Jazz

Cet été, le jazz eut le blues

d'Lëtzebuerger Land du 16.09.2010

Est-ce un hasard s’il ne reste plus aujourd’hui de Storeyville, le quartier mal-famé de New-Orleans qui a vu naître le jazz, qu’un vaste cimetière ? Le mot même de jazz serait né dans ces « houses of the rising sun » au début du siècle dernier, quand les putes lançaient à leurs gigolos potentiels « Is jass on your mind tonight, honey ? » , le jass ou le jasmin étant leur parfum favori avec lequel elles enivraient leurs proies complices. À moins que le mot ne dérive de « jasm » ou de « jism » qui étaient, dans l’argot créole local, les termes du sperme qui coulait ensuite, comme le mauvais champagne, à flot ?

Le cimetière était « the place to be » des jazzmen cet été, bien plus, malheureusement que Montreux, Rotterdam, Marciac ou Gouvy, et Hank Jones, qu’on attendait à la Philharmonie de Luxembourg cet automne, y ouvrit le bal dès le mois de mai. Né dans le Mississippi en 1918, ce pianiste était l’élégance faite homme et musique. Le frère d’Elvin, batteur légendaire de John Coltrane, et de Thad, trompettiste et arrangeur non moins génial, était le roi de l’understatement. Ce « nain appliqué », comme il aimait se définir avec fausse modestie, ne jouait jamais une note de trop. Soliste de génie (150 albums en leader à son actif), il était l’anti-Tatum et l’anti-Peterson et ne se sentait jamais aussi à l’aise qu’en accompagnateur subtil et congénial de ces dives dames, qu’elles s’appelèrent Ella Fitzgerald ou encore Abbey Lincoln.

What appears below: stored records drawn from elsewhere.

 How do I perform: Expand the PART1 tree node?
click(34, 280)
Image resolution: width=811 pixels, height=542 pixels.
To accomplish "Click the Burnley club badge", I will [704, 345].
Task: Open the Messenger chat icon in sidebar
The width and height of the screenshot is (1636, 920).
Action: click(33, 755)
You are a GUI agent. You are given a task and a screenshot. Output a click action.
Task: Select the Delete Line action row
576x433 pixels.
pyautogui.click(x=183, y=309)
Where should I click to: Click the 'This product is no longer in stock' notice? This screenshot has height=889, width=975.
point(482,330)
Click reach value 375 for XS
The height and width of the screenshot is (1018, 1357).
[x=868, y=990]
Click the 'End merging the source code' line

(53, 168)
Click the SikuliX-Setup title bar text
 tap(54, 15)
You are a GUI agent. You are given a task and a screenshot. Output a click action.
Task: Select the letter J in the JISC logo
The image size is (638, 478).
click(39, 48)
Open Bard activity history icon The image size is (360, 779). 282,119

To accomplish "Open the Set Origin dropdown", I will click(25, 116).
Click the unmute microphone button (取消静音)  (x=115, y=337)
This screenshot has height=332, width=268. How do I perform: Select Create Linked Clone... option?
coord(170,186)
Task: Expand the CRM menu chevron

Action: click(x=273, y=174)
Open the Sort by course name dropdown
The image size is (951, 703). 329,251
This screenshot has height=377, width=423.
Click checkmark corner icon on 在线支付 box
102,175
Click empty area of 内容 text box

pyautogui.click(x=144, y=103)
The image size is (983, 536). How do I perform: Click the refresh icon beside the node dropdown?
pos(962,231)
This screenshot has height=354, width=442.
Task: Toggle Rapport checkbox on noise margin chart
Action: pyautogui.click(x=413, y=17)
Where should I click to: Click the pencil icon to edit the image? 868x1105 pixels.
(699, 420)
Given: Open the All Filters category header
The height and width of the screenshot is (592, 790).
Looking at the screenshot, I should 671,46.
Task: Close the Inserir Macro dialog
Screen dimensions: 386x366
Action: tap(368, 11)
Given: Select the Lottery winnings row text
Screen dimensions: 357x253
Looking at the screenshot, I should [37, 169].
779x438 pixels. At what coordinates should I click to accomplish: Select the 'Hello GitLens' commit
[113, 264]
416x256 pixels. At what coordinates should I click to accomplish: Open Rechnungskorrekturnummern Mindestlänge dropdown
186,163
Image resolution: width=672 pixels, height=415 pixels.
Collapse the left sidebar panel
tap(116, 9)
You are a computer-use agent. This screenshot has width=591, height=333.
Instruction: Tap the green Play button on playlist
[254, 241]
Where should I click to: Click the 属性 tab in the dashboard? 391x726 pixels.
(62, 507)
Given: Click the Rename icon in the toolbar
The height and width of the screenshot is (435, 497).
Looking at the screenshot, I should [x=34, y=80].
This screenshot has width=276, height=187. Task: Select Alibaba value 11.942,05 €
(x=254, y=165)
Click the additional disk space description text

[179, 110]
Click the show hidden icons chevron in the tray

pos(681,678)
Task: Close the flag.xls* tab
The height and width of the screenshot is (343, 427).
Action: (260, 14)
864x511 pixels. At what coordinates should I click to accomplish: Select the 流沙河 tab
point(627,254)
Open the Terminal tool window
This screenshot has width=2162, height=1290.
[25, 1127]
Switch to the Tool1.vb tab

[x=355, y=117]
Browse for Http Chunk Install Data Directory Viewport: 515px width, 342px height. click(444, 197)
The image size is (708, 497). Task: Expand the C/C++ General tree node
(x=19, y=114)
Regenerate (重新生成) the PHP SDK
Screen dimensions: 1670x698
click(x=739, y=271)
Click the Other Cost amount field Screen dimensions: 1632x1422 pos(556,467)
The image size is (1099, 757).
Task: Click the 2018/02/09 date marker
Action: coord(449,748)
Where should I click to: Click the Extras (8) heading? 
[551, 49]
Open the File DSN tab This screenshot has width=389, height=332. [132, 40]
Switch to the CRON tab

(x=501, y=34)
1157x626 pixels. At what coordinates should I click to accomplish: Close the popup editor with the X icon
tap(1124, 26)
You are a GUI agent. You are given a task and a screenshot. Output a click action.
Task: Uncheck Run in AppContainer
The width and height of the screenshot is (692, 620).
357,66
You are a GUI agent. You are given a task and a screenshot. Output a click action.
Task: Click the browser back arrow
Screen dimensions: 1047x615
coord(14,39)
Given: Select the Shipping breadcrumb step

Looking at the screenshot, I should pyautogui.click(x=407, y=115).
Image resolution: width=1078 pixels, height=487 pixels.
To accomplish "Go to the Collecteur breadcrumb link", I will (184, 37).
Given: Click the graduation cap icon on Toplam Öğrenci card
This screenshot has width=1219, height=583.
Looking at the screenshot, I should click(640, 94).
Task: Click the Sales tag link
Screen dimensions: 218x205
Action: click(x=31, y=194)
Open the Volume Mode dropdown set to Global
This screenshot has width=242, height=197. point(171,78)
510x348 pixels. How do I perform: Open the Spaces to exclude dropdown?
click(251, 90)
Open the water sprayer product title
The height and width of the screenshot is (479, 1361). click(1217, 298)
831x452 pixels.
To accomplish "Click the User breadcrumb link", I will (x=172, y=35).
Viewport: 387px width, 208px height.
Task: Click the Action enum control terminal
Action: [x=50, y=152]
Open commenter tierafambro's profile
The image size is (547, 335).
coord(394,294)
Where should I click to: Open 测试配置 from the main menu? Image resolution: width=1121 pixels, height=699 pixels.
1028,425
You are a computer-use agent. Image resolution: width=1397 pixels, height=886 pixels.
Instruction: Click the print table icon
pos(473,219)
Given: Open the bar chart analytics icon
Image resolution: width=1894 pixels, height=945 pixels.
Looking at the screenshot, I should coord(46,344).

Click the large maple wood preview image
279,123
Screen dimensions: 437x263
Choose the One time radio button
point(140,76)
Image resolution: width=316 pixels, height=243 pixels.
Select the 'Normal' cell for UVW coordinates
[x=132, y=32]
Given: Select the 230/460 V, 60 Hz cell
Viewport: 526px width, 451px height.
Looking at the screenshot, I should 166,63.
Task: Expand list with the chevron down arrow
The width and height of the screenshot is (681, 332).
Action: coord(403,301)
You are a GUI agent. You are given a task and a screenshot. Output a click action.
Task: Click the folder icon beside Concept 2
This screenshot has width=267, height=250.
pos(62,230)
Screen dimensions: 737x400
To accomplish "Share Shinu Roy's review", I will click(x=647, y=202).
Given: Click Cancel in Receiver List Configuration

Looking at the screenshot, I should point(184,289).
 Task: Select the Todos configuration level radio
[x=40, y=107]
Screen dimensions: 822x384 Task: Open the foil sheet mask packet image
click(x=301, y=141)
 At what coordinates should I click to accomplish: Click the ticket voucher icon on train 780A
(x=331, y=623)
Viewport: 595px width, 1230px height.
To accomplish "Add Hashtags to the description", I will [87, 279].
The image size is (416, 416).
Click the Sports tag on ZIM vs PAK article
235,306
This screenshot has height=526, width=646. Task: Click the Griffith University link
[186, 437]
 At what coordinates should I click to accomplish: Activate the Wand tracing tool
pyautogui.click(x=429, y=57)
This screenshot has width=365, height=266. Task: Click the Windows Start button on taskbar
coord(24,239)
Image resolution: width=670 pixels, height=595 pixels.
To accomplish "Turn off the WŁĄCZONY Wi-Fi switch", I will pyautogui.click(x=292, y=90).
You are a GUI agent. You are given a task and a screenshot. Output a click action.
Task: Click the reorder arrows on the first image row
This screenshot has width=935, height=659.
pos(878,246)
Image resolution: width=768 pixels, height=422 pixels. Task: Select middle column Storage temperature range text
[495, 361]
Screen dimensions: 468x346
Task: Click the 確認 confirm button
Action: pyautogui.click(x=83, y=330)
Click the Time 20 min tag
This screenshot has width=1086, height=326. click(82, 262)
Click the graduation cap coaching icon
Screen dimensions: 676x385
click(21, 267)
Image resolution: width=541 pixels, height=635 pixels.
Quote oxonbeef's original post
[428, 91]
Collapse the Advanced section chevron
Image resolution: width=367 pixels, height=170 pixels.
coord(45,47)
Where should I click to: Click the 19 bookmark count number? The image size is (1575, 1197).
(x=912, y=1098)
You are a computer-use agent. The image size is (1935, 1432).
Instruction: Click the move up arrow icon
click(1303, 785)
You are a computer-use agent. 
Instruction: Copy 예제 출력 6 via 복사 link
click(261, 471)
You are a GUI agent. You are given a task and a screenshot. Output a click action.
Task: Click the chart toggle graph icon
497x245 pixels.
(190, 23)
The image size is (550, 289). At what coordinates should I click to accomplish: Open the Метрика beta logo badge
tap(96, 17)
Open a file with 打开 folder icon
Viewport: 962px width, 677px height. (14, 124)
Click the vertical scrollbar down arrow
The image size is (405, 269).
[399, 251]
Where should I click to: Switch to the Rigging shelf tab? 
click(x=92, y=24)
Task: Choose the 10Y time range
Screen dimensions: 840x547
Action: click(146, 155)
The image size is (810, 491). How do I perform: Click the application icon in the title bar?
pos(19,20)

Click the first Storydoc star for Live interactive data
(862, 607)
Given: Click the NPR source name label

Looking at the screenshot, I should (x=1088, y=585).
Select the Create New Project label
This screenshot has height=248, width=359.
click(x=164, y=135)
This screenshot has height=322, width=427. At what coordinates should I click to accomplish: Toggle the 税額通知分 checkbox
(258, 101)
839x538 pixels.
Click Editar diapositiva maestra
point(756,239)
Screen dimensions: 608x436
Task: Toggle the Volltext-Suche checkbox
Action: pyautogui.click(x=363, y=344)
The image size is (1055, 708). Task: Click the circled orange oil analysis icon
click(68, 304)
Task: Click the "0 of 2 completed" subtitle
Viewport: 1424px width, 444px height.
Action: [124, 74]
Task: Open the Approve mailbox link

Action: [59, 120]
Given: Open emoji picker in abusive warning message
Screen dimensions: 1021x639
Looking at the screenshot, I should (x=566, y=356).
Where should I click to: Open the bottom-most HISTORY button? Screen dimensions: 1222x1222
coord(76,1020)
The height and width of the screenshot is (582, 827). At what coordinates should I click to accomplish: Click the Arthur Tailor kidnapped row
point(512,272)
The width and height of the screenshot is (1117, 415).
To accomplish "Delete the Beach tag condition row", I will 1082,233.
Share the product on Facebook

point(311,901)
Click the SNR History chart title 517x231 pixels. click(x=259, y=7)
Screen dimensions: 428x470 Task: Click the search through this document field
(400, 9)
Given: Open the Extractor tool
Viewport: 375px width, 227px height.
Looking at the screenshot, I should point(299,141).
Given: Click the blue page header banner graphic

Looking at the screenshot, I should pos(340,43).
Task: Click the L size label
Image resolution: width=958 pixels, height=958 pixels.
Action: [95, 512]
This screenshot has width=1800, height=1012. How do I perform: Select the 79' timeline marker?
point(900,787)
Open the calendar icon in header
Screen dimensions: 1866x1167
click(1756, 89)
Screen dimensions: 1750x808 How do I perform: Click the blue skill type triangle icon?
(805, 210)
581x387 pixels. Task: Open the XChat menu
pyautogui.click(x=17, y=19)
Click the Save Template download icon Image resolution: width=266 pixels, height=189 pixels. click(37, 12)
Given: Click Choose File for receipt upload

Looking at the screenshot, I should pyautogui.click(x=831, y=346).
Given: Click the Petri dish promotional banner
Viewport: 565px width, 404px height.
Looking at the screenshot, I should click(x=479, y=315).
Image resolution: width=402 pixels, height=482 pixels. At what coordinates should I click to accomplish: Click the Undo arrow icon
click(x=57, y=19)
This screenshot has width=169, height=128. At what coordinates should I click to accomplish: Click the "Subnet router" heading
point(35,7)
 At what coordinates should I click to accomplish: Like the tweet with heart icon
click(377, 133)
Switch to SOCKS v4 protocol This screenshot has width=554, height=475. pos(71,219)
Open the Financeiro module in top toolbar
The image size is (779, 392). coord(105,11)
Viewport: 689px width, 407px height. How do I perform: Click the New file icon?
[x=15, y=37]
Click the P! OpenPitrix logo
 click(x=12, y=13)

Cette dernière, justement, le rejoignit au panthéon du jazz le 14 août dernier, faisant son ascension juste un jour avant la sainte Vierge. Née Maria (bien sûr) Woolridge, elle avait tout d’une sainte et rien d’une vierge. Passionaria du jazz, elle enrégistra en 1960 avec son mari Max Roach la Freedom Now Suite, véritable manifeste d’un jazz aussi enragé qu’engagé. Painted Lady on the stage pour un disque mémorable avec Stan Getz, elle restera avant tout la black lady dont la beauté était aussi sauvage que ses cris.

Le même jour, Herman Leonard tira, non son ultime cliché, mais sa dernière révérence. Celui que les Luxembourgeois appelaient le Ray Clement américain, immortalisa la musique noire dans des icônes en noir et blanc, bien sûr. Même l’ouragan Katrina n’arriva pas à effacer son œuvre, balayant tout juste, si l’on ose dire, sur son passage meurtrier sa maison et ses photos, épargnant comme par miracle ses négatifs qu’une bourse permit alors de numériser. Le jazz, décidément, ne meurt jamais !

Pour nous en convaincre, il nous reste, c’est toujours çà, la vidéo qu’Antoine Prum a consacré à Sunny Murray. L’artiste luxembourgeois s’en est allé aux États-Unis suivre la trace du batteur emblématique du free jazz. Beaucoup d’interviews, une atmosphère qui balance entre la colère et la tendresse, une complicité qui fait chaud au cœur et à l’oreille, des témoignages de proches et de confrères et, bien sûr, des notes bleues en veux-tu, en voilà (trop peu). Regrettons alors simplement que Prum, qui nous livre ici un excellent et savant documentaire, n’ait pas assez entendu le poête qui réclamait « de la musique avant toute chose ».

Il est vrai que le jazz, comme la psychothérapie, est aussi une école de la frustration. Fort logiquement, l’été, cette année, n’était pas seulement pourri du côté de la météo.